Le secret de l'usinage écologique des cockpits
Un millimètre seulement. C'est l'épaisseur à laquelle est réduite la tôle d'aluminium dans certaines zones de la pointe avant des Airbus A 320. En effet, pour gagner du poids, les panneaux sont creusés là où les charges à supporter le permettent. Or, dans l'aéronautique, cette opération est traditionnellement effectuée par usinage chimique, un procédé qui a le défaut d'être polluant. Pour s'en affranchir, Aerolia, la filiale d'EADS créée en janvier 2009, a réussi à mettre au point et à breveter un process entièrement nouveau d'usinage mécanique sur son site de Saint-Nazaire, en Loire-Atlantique. Ce spécialiste des aérostructures a travaillé avec le fabricant de machines grenoblois Dufieux Industrie.
Plus écologique, le procédé offre aussi l'avantage d'être moins contraignant et de fluidifier la production. « Le risque Seveso du procédé chimique est supprimé, les consommations d'énergie et d'eau sont limitées et, de plus, les copeaux peuvent se recycler », explique Arnaud Meyer, le directeur du site.
CHAQUE PIÈCE EST SCANNÉE ET MODÉLISÉE EN 3 D
Avant d'être usinés, les panneaux en aluminium sont chauffés dans un four à 475 °C, et refroidis dans l'eau. Après cette trempe, ils sont envoyés vers une presse de huit cents tonnes pour subir une opération d'étirage. Cette étape, qui met en forme le panneau, doit être effectuée dans les deux heures suivant la trempe. Mais le comportement de ces panneaux et le résultat de l'étirage sont très aléatoires : impossible de prévoir précisément leur déformation ! Du coup, l'usinage mécanique traditionnel n'est pas adapté, car la programmation d'une machine exigerait que toutes les pièces soient semblables. Les ingénieurs ont trouvé le moyen de contourner cette difficulté : chaque panneau étiré est scanné individuellement. La modélisation 3 D du panneau est transmise à un ordinateur qui transmet les coordonnées point par point au bras d'usinage.
SUSPENDU ENTRE DEUX BRAS
Le panneau est alors placé verticalement dans une grande cabine, coincé entre deux bras mobiles guidés par l'ordinateur de pilotage. L'un des bras est muni de la fraise, l'autre d'un système d'appui : le panneau est comme une feuille de papier tenue entre deux pointes de stylo. Cette innovation nommée « Milling Miror System » a permis d'adapter l'usinage mécanique aux panneaux de forme aléatoire, mais aussi de gagner en précision : les tolérances ont pu être réduites de 10 %.

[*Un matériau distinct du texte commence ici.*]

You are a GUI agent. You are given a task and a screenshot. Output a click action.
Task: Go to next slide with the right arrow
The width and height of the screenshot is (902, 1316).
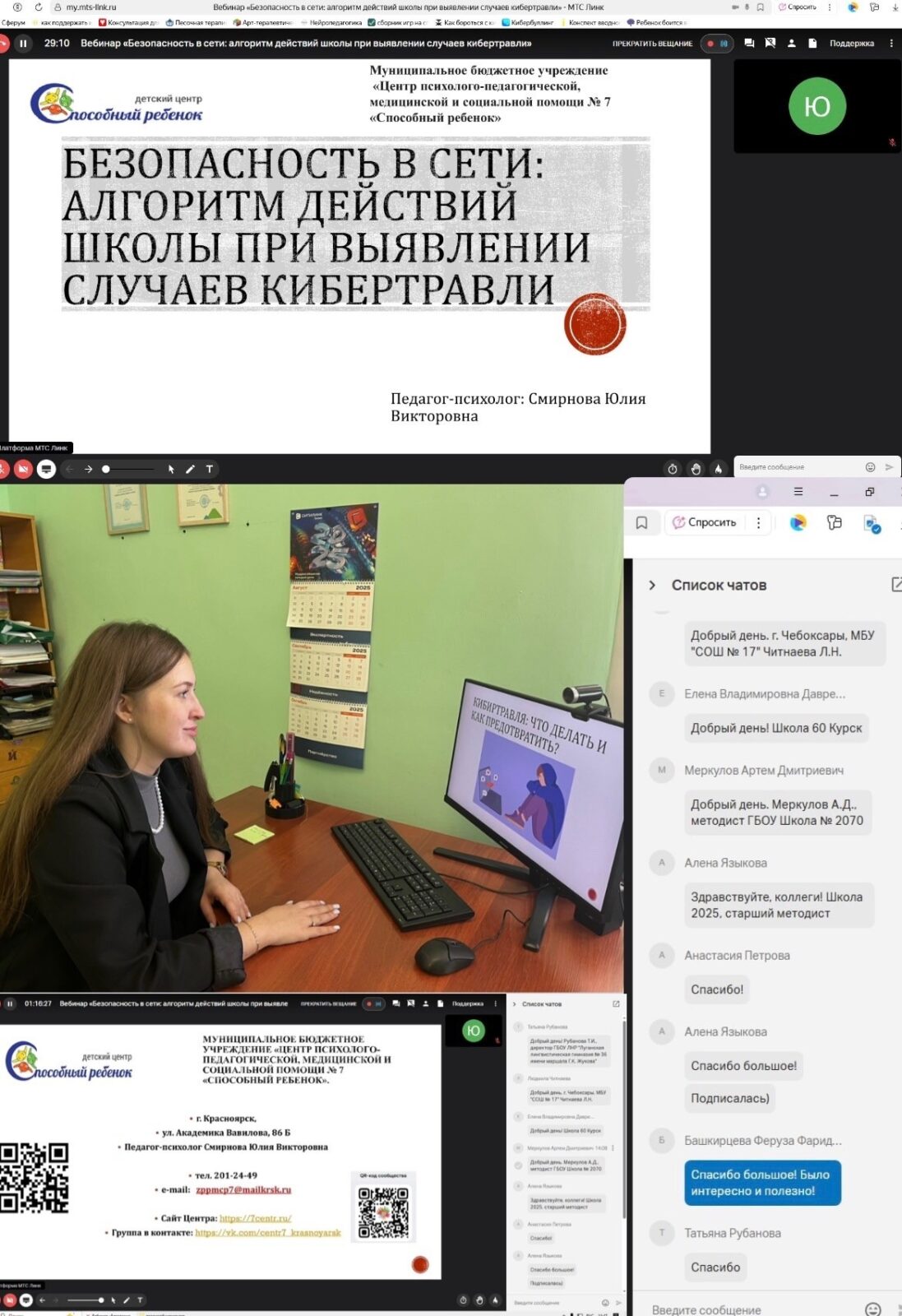click(x=88, y=469)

La ligne usine de très grandes pièces, jusqu'à 10,50 mètres de haut pour 3,30 mètres de large, ce qui était impossible dans un bain d'usinage chimique. De plus, avec cette installation, Aerolia a considérablement réduit le temps de cycle. Comme toutes les opérations sont dorénavant réalisées au même endroit (un aller-retour avec un autre site était jusqu'ici nécessaire), l'entreprise est capable de livrer en cinq jours, au lieu de vingt-et-un avec l'usinage chimique.
A ce jour, Aerolia a produit environ 1 600 panneaux pour Airbus avec ce procédé. L'entreprise cherche aujourd'hui à séduire d'autres avion-neurs. En cette période de baisse des cadences, c'est sans doute indispensable pour rentabiliser les 40 millions d'euros d'investissement.